1.2.7内切-β-1,4葡聚糖酶编码基因的克隆根据GenBank登录的内切-β-1,4葡聚糖酶基因(DQ782954.1,M28332.1,AY859492.1),设计内切-β-1,4葡聚糖酶基因ORF的PCR引物:eglF(5′- ATG AAA CGG TCA ATC TCT A-3′)和eglR(5′- CTA ATT TGG TTC TGT TCC CCA-3′),以菌株ZA-05基因组DNA为模板进行PCR扩增。PCR反应程序为95 ℃预变性5 min;94 ℃变性40 s,53 ℃退火50 s,72 ℃延伸1 min 30 s,30个循环;72 ℃延伸10 min。

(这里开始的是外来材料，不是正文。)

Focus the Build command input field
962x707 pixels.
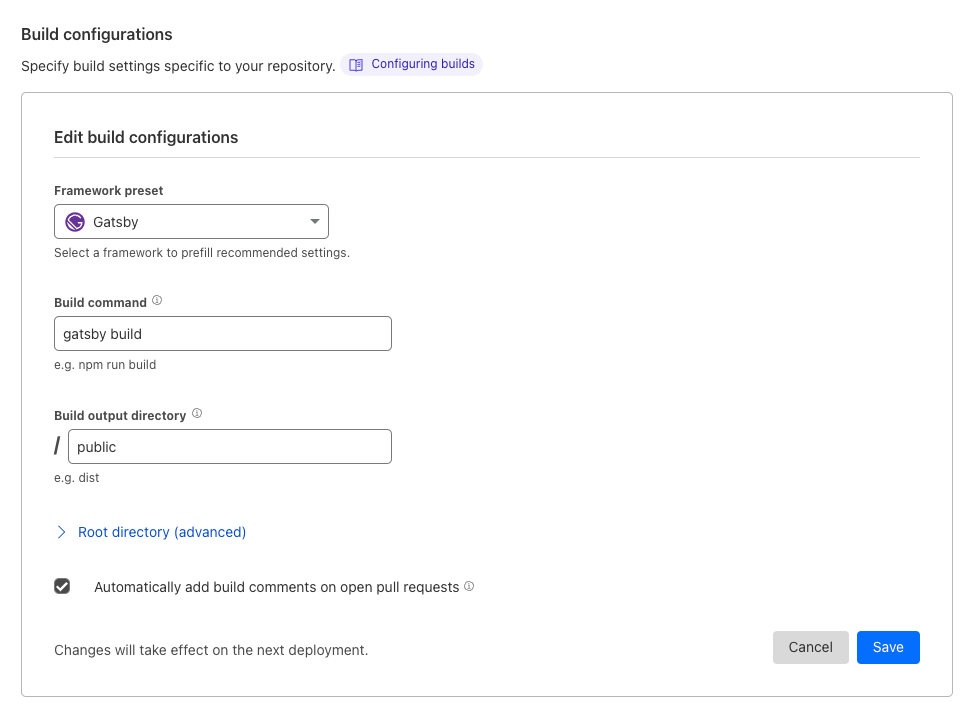point(223,334)
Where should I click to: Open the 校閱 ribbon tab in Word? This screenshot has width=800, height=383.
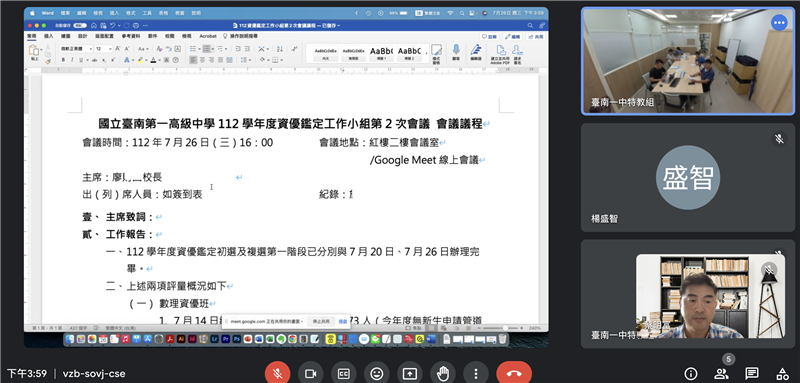pos(169,36)
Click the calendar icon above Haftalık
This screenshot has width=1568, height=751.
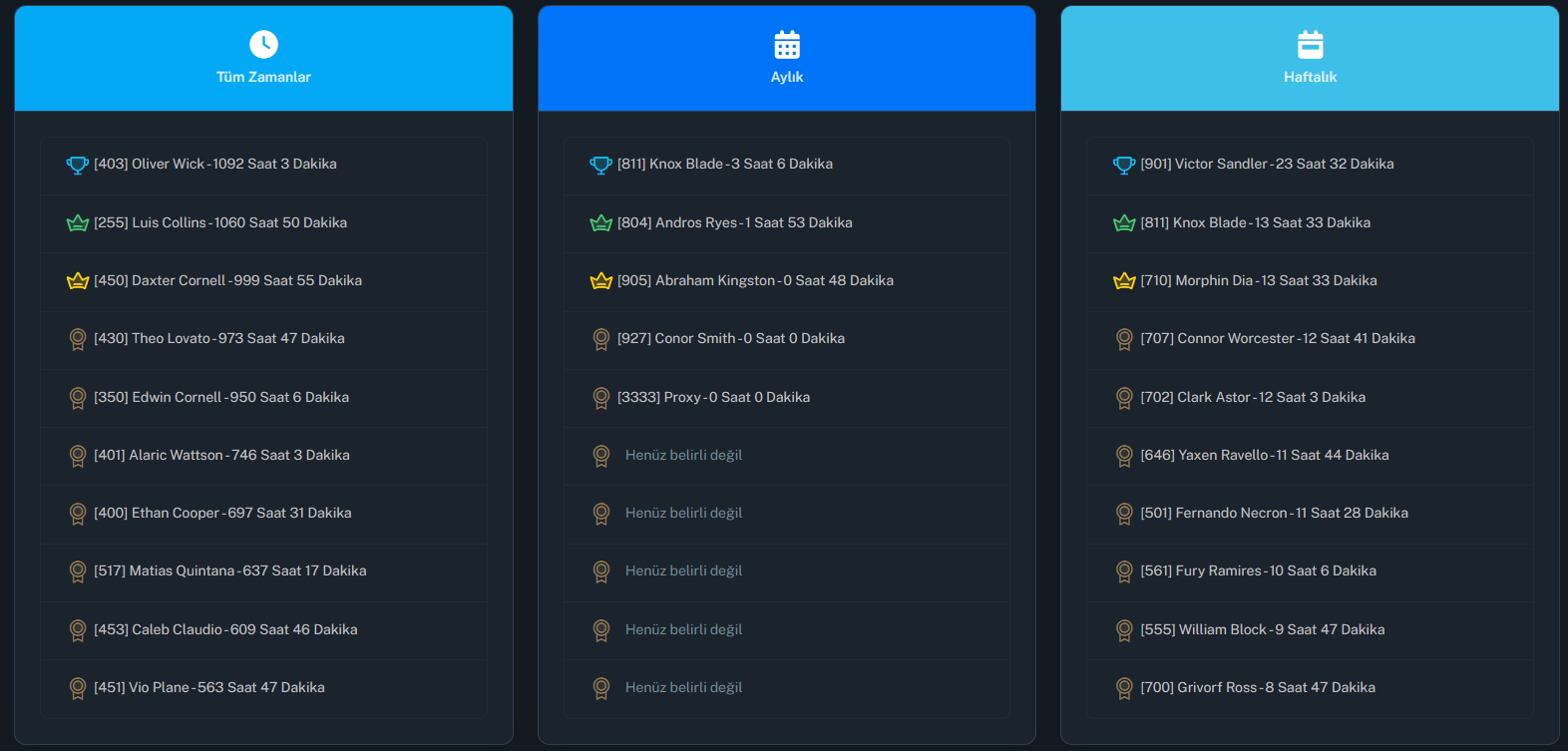[x=1310, y=45]
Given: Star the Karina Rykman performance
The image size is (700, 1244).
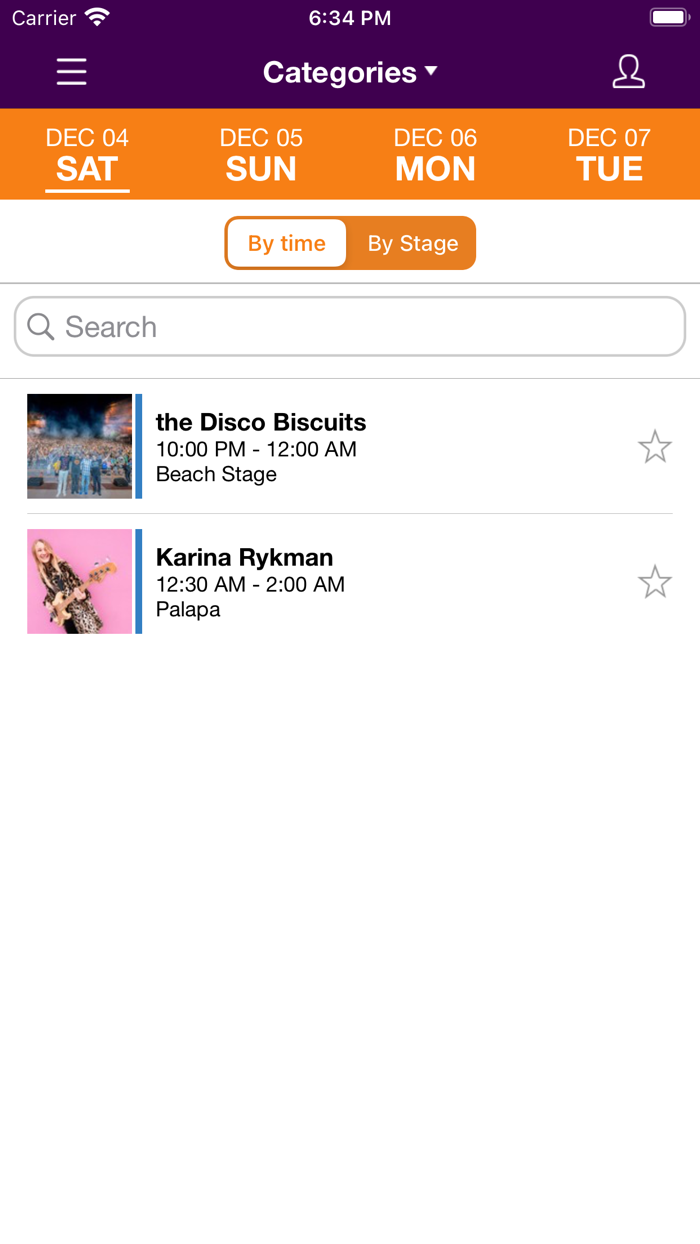Looking at the screenshot, I should click(x=655, y=581).
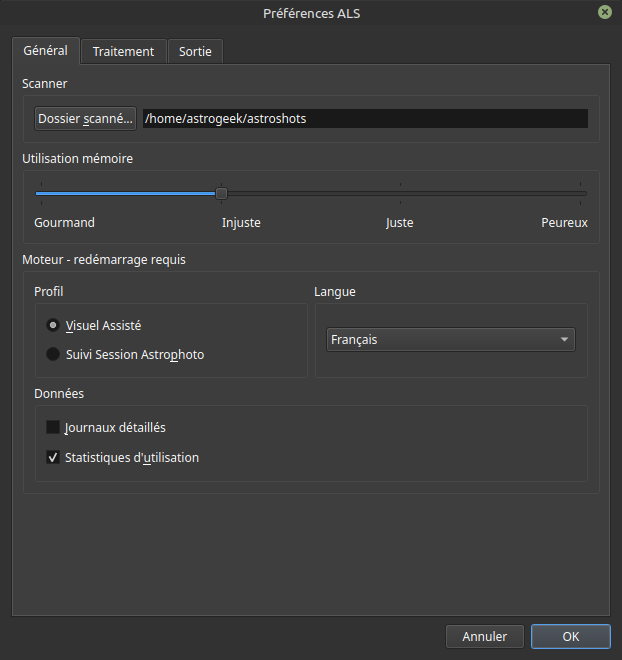
Task: Click the Suivi Session Astrophoto label text
Action: pyautogui.click(x=135, y=354)
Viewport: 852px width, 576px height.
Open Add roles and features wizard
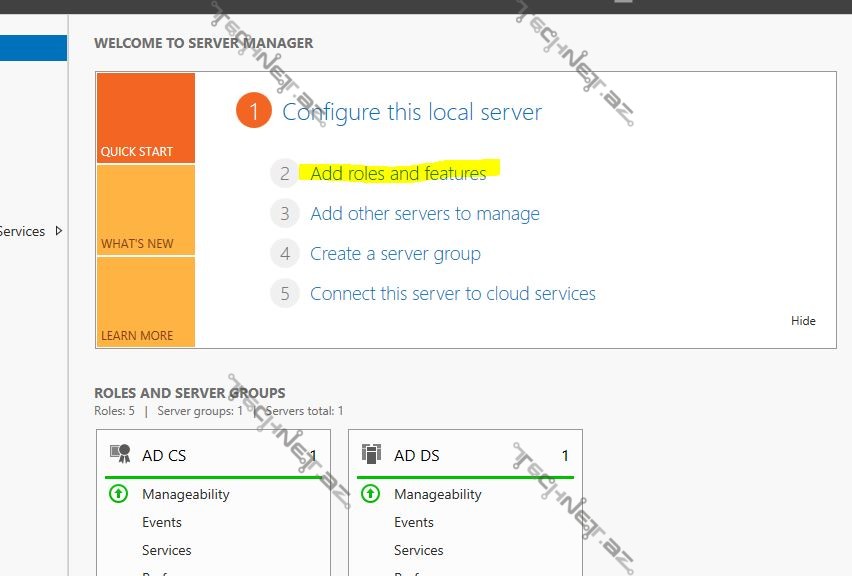coord(398,173)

1.2.8内切-β-1,4葡聚糖酶基因序列测定和分析将PCR产物纯化后与pMD18-T载体连接,转化E. coli DH5α感受态细胞,采用蓝白斑筛选法筛选转化子,摇瓶菌培养后提质粒酶切鉴定,选取阳性转化子送上海生工生物技术有限公司进行测序。测序结果用DNAMAN软件分析,将所得序列通过NCBI的BLAST进行序列相似性分析。
2结果与分析
2.1菌株分离及活性鉴定
称取1 g造纸厂碱性污泥样品,用无菌水梯度稀释后,涂布于NA培养基平板上,培养后共获得9株不同形态的单菌落,点接在羧甲基纤维素培养基平板上,37℃培养后,用刚果红溶液染色,获得1株透明圈较大的菌株ZA-05,如图1。透明圈的大小在一定程度上反应了菌株产酶能力的强弱。
2.2pH对菌株内切β-1,4-葡聚糖酶酶活性的影响
菌株ZA-05在不同pH羧甲基纤维素培养基平板上表现的水解圈的大小也不同。其在pH为4和5的羧甲基纤维素培养基平板上几乎不能生长,没有表现出任何酶解活性;随着pH的升高,ZA-05的活性也随着升高,当pH为10时活性最大,水解圈直径达到2.37 cm。
2.3菌株ZA-05的鉴定
2.3.1菌株ZA-05的生理生化鉴定菌体呈短杆状,染色均匀,具运动性,兼性厌氧,可形成内生芽孢,芽孢囊膨大,呈椭圆形,游离芽孢表面着色弱。在LB培养基上呈白色不透明菌落,表面粗糙,菌落边缘不规则。生理生化试验结果见表1。从表1中可知,菌株ZA-05接触酶、硝酸盐还原、淀粉水解、D-葡萄糖发酵、明胶水解和酪素水解等为阳性;吲哚产生试验、V.P.试验、甲基红试验、卵磷脂酶、H2S产气试验等为阴性,与淀粉液化芽孢杆菌(Bacillus amyloliquefaciens)一致。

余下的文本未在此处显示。